Precautions for use in patients with renal insufficiency.

  1. Alogliptin: It is rarely metabolized in the body and its metabolites are also active. Its bioavailability can reach 100%. It rarely interacts with other medicines. About 76% of alogliptin is excreted through the kidneys. Therefore, its dosage should be adjusted when it is used in patients with renal insufficiency.
  2. Linagliptin: It is rarely metabolized in the body. Its metabolites are inactive. Its bioavailability is about 30%. It rarely interacts with other medicines. Less than 5% of the administered dose of linagliptin is excreted by the kidneys. Therefore, it does not require dose adjustment when used in patients with renal insufficiency.
  3. Saxagliptin: It is metabolized by CYP3A4/5. Its metabolites are active. Its bioavailability is about 67%. It rarely interacts with other medicines. Its usual dose is 5 mg once a day. However, when it is co-administered with potent CYP3A4/5 drugs such as itraconazole, clarithromycin and atazanavir, the dose of saxagliptin should not exceed 2.5 mg per day. About 75% of saxagliptin is excreted through the kidneys. Therefore, its dosage should be adjusted when it is used in patients with renal insufficiency.
  4. Sitagliptin: It is rarely metabolized in the body. Its metabolites are inactive. Its bioavailability is about 87%. It rarely interacts with other medicines. About 79% of sitagliptin is excreted by the kidneys. Therefore, its dosage should be adjusted when it is used in patients with renal insufficiency.
  5. Vildagliptin: It is not metabolized by CYP enzymes, but inactivated by hydrolysis. Its bioavailability is about 85%. It is less likely to interact with other drugs. About 85% of vildagliptin is excreted through the kidneys. Therefore, its dosage should be adjusted when it is used in patients with renal insufficiency.

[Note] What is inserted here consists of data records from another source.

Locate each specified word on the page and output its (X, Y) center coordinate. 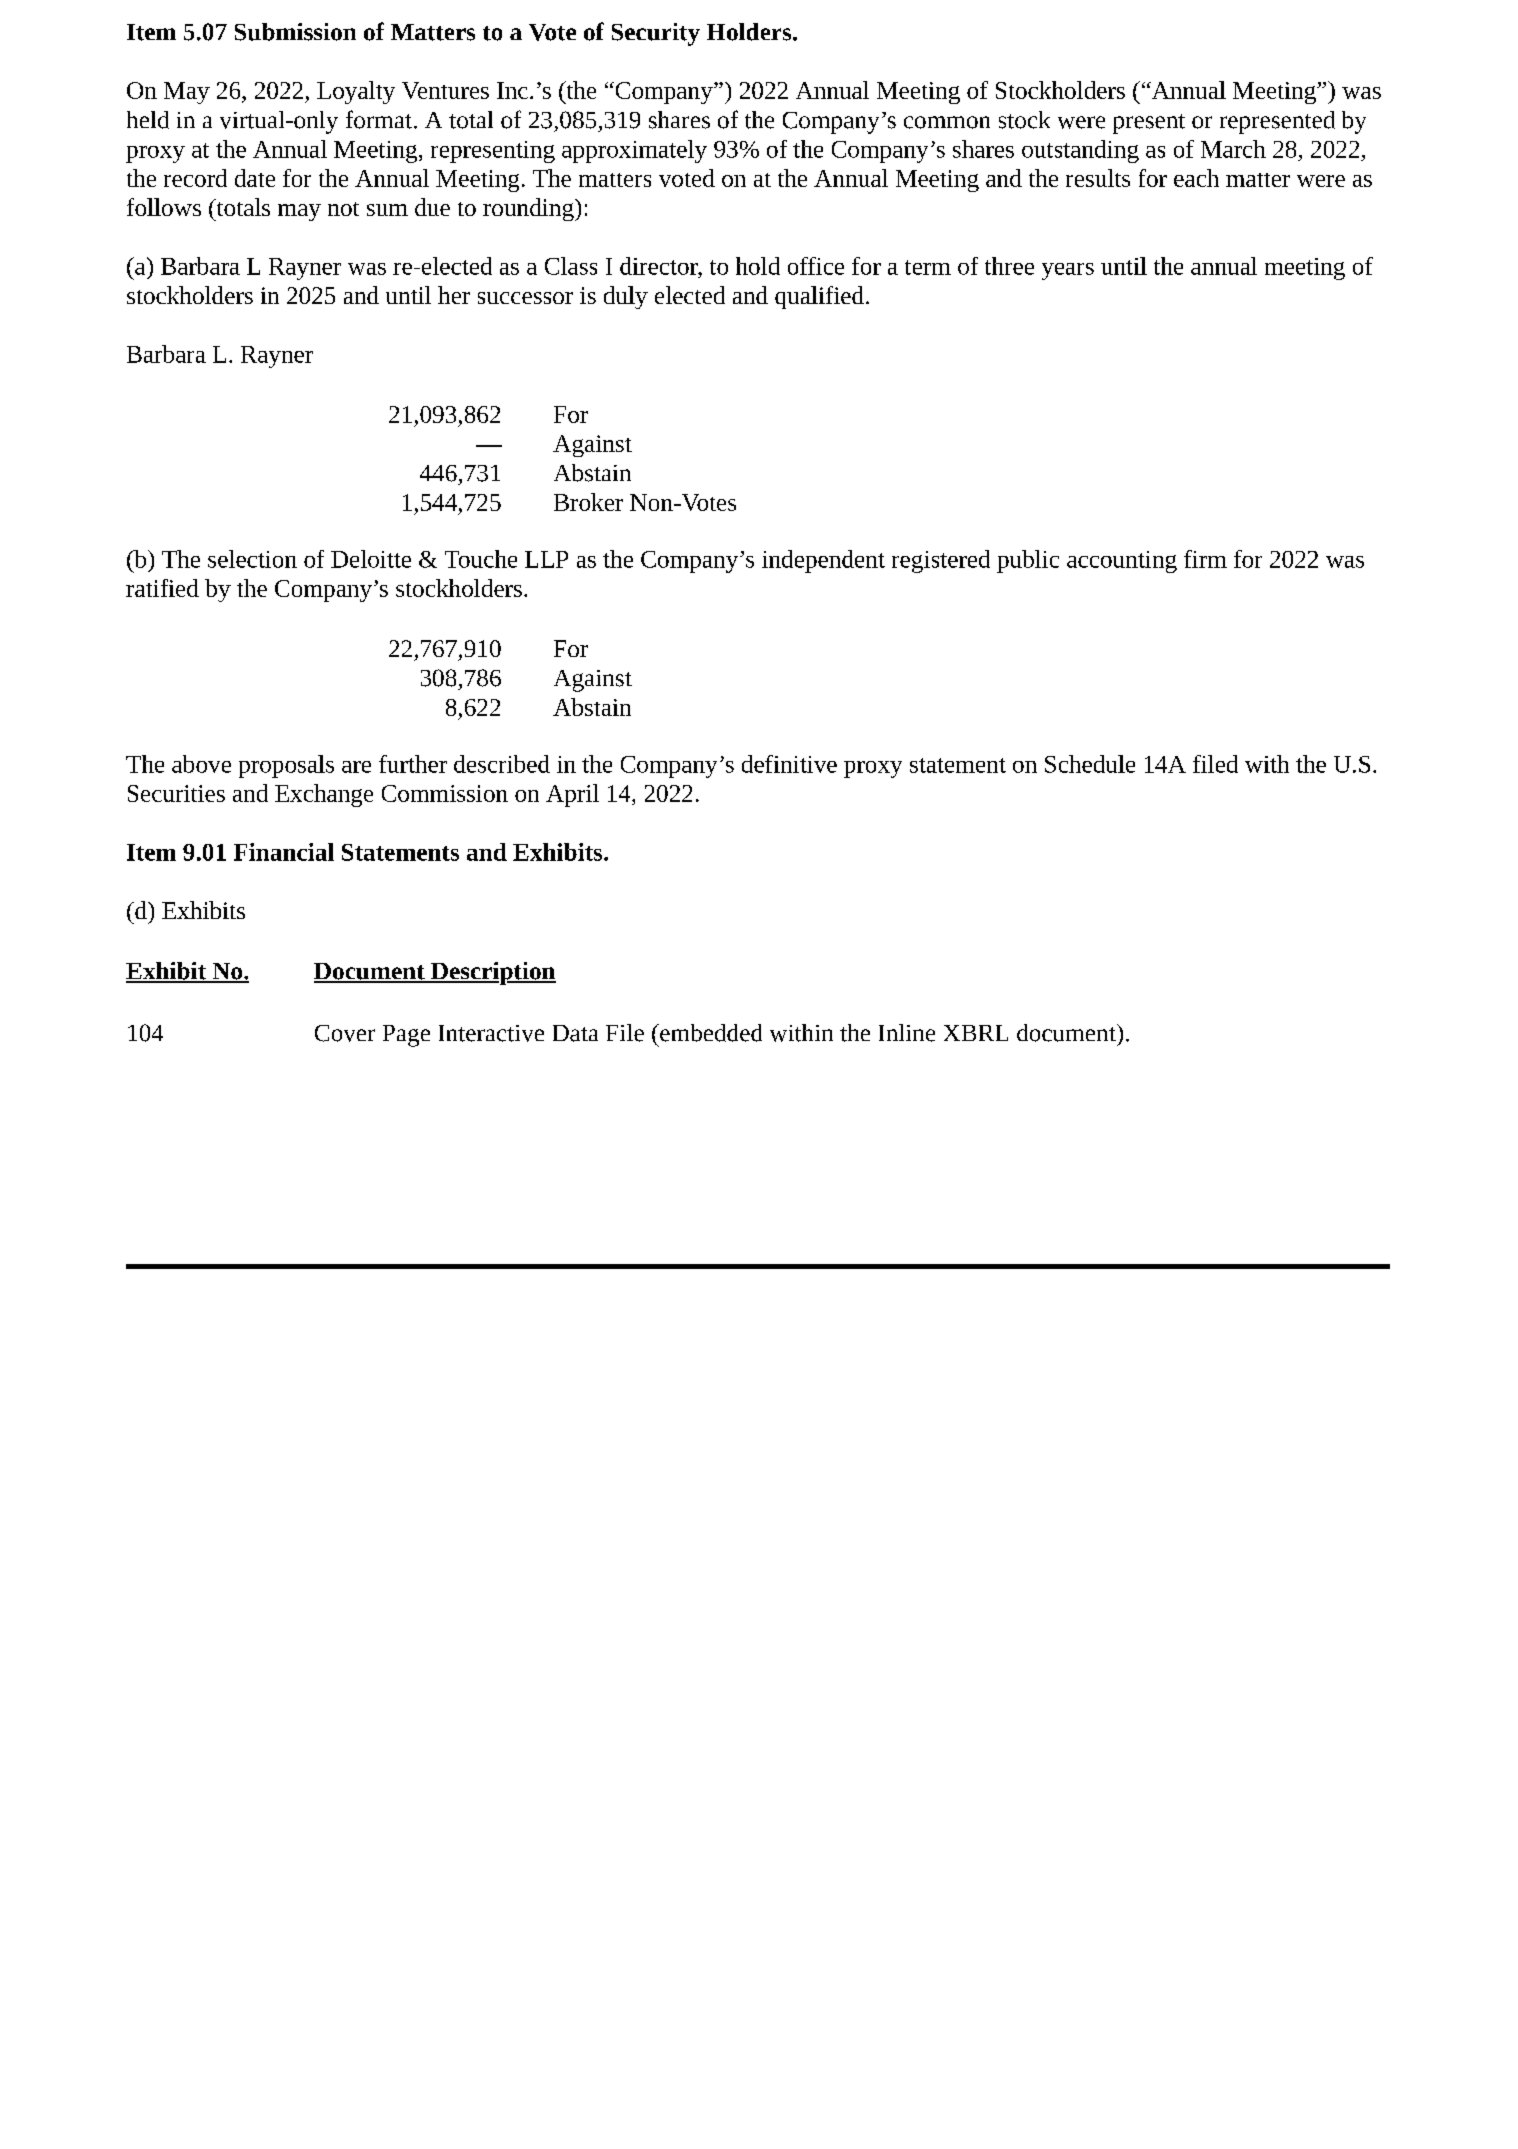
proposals (286, 766)
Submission (295, 32)
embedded (710, 1033)
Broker (588, 502)
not (343, 209)
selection (252, 559)
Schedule (1090, 764)
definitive (789, 764)
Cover (345, 1033)
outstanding (1080, 151)
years (1068, 271)
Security (656, 34)
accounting (1122, 562)
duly (626, 297)
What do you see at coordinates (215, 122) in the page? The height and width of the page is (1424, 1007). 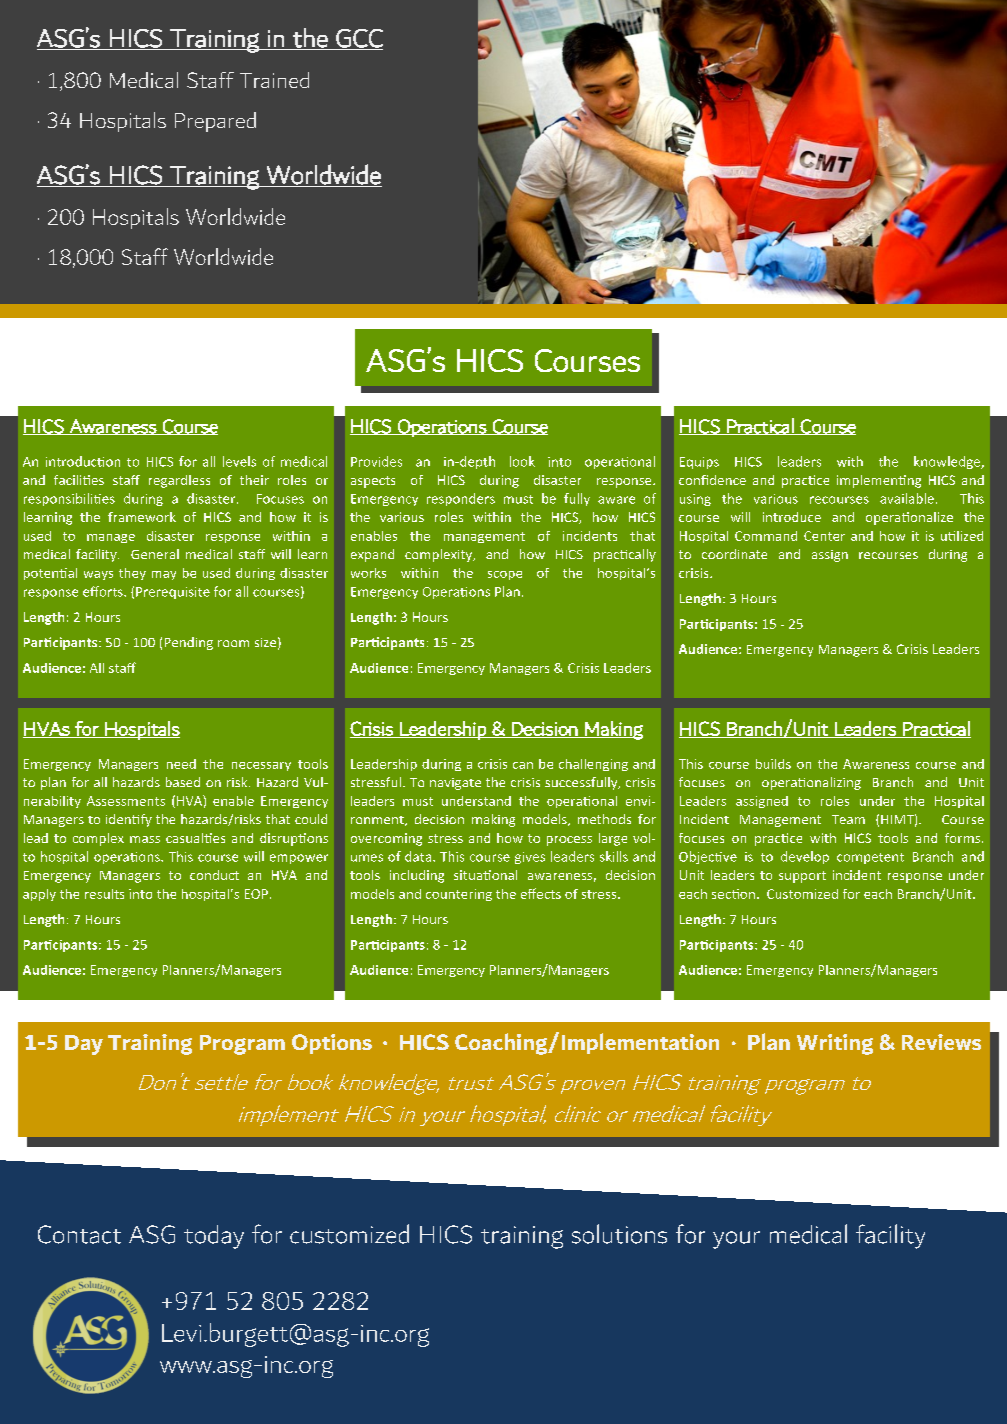 I see `Prepared` at bounding box center [215, 122].
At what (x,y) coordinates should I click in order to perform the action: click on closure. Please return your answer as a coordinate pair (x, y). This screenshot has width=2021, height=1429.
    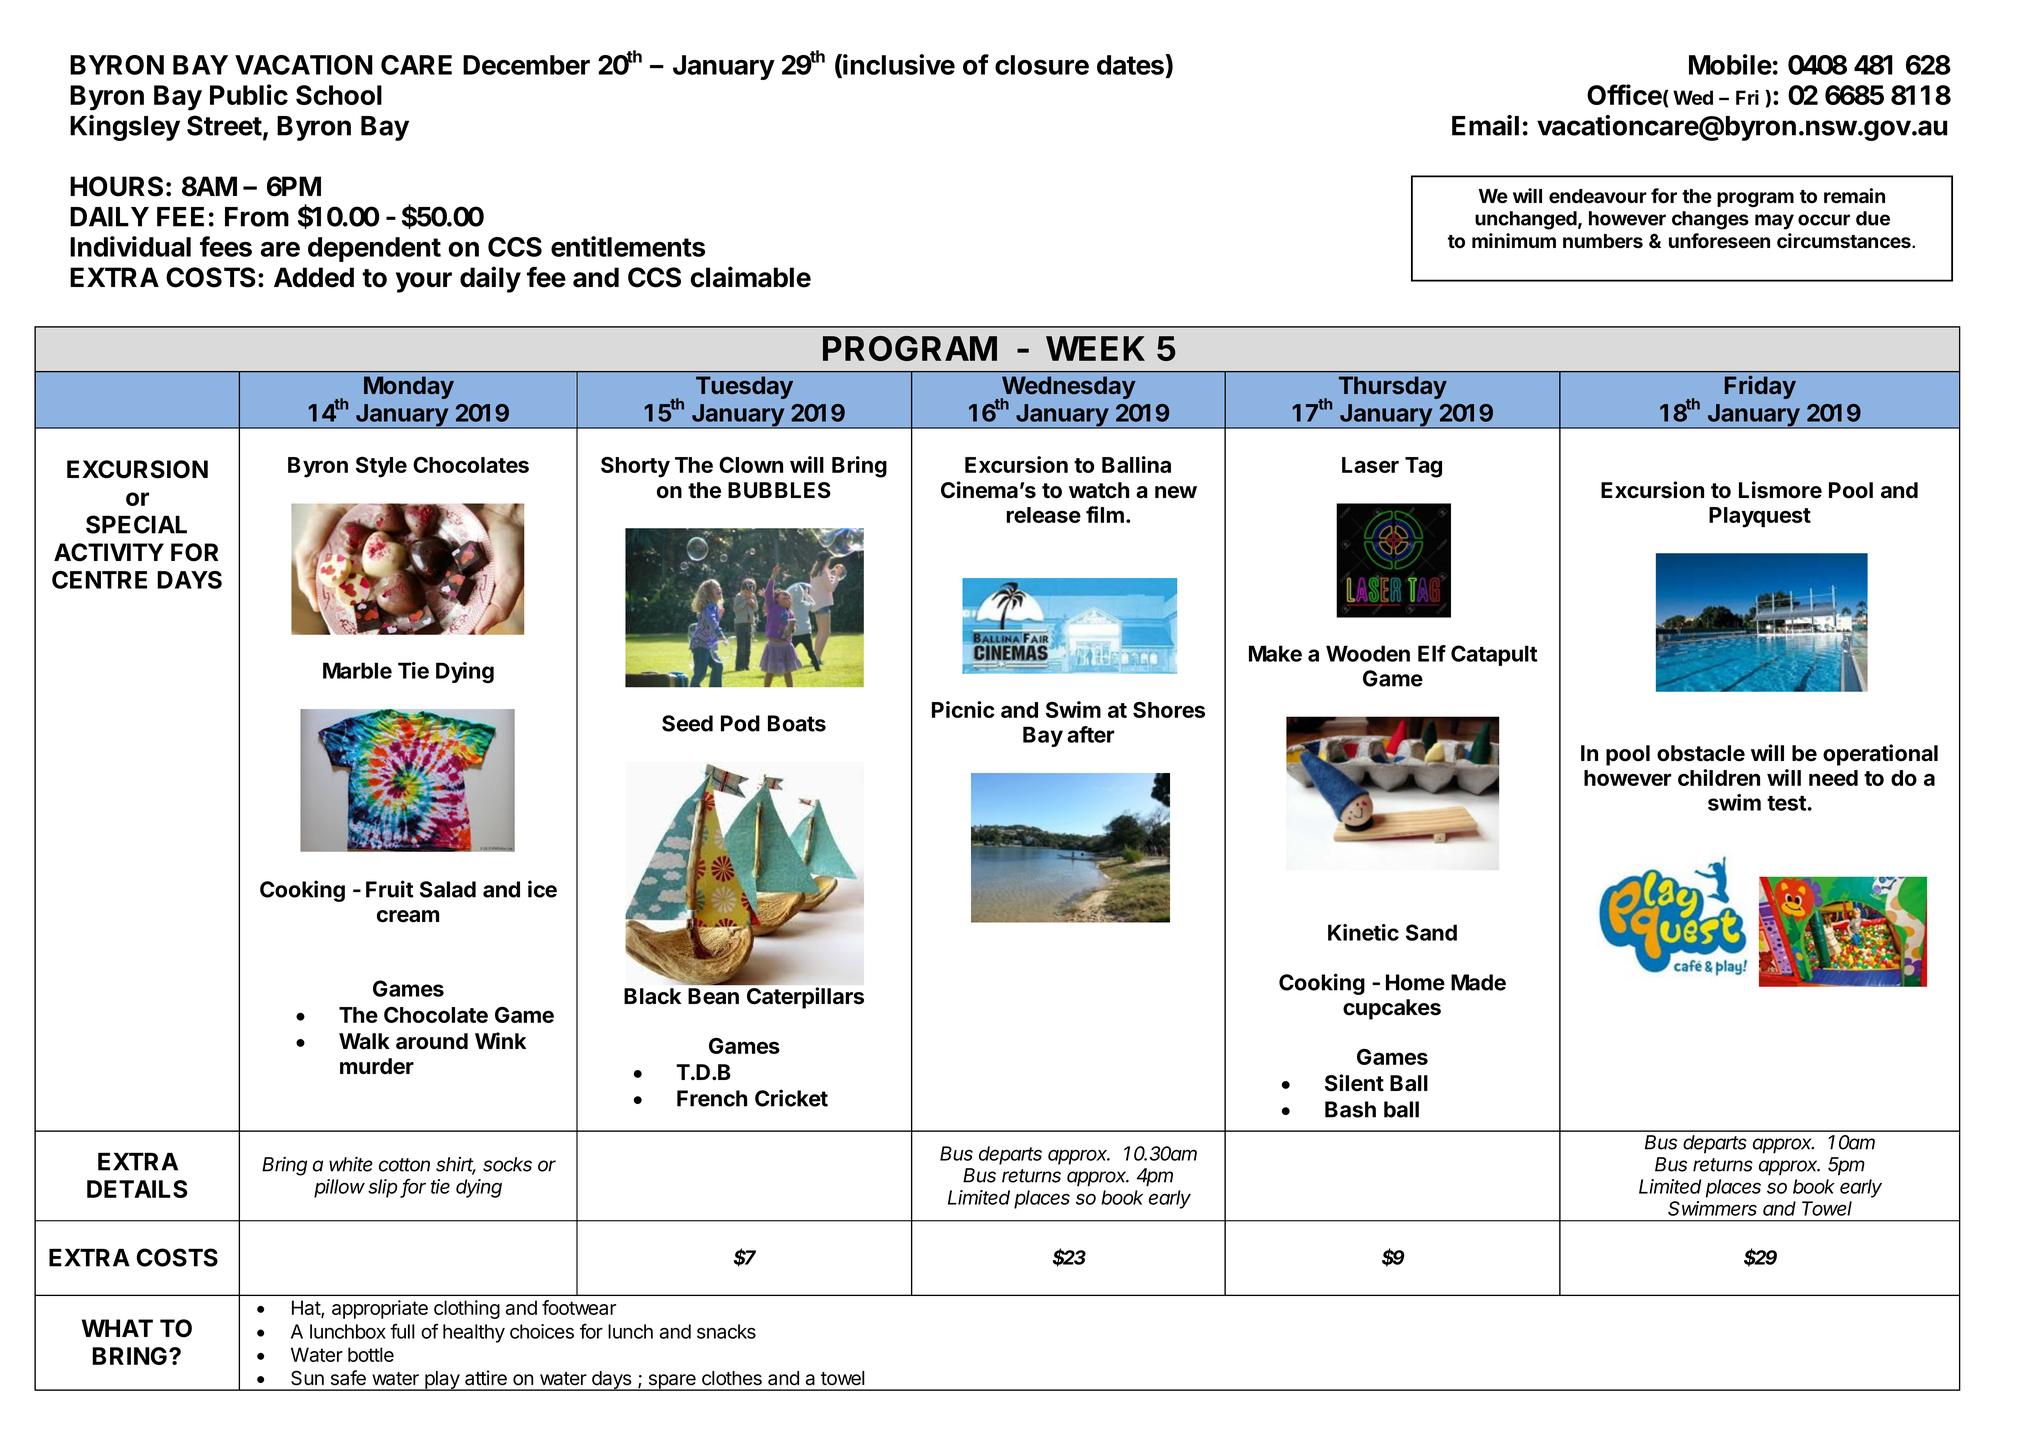
    Looking at the image, I should click on (1042, 65).
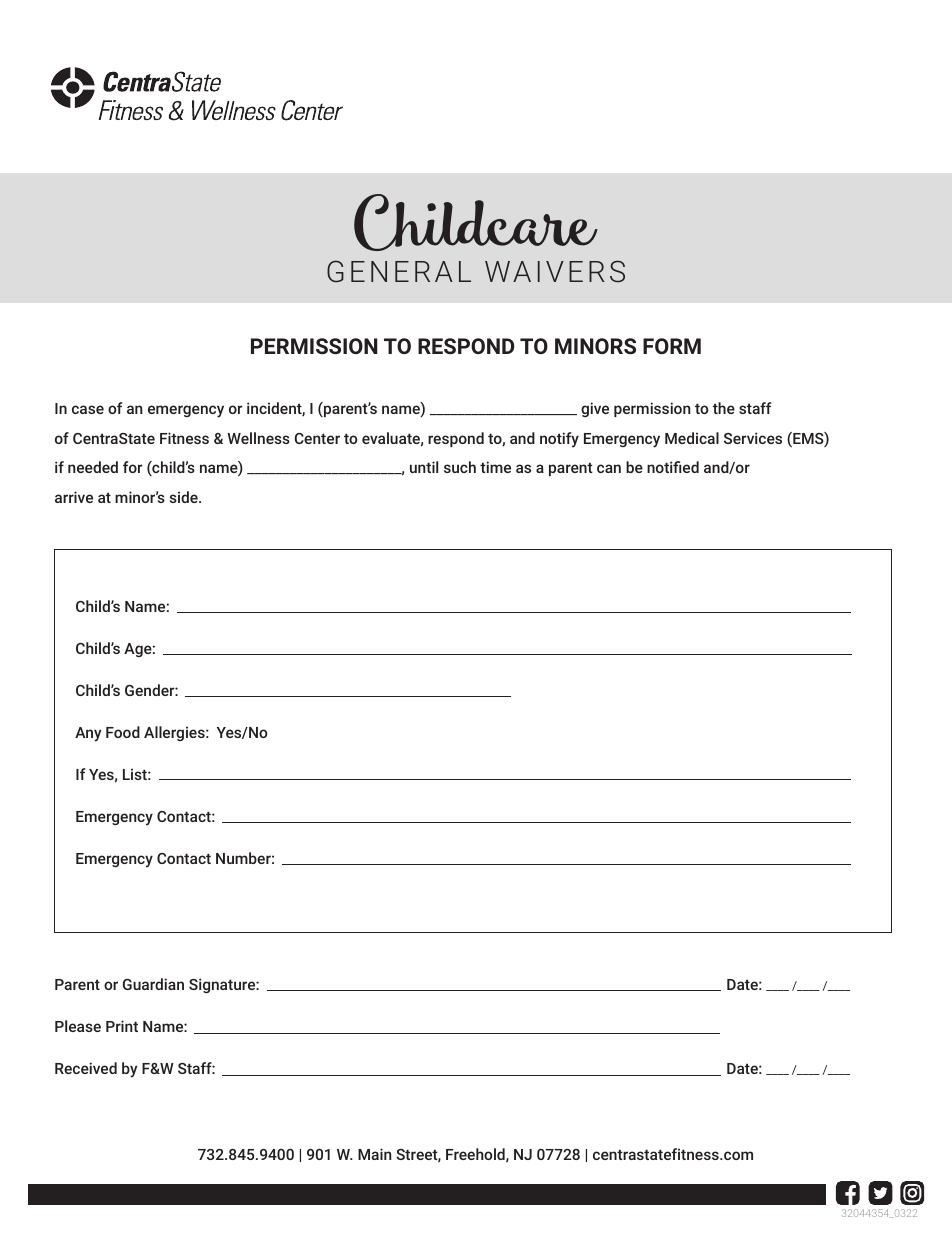 The image size is (952, 1233). I want to click on Main, so click(375, 1154).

What are the common adverse reactions of DPP-4 inhibitors?

It is possible that DPP-4 inhibitors increase GLP-1 levels. This can be associated with delayed gastric emptying and appetite suppression. Therefore, DPP-4 inhibitors can cause stomach upset. Their main adverse reactions are upper respiratory tract infection, nasopharyngitis and headache. Less common adverse reactions are hypersensitivity reactions and angioedema. 

In addition, alogliptin and saxagliptin have the potential to increase the risk of heart failure hospitalization events. Therefore, when a patient has risk factors for heart failure, the patient should be observed for symptoms and signs of heart failure during treatment.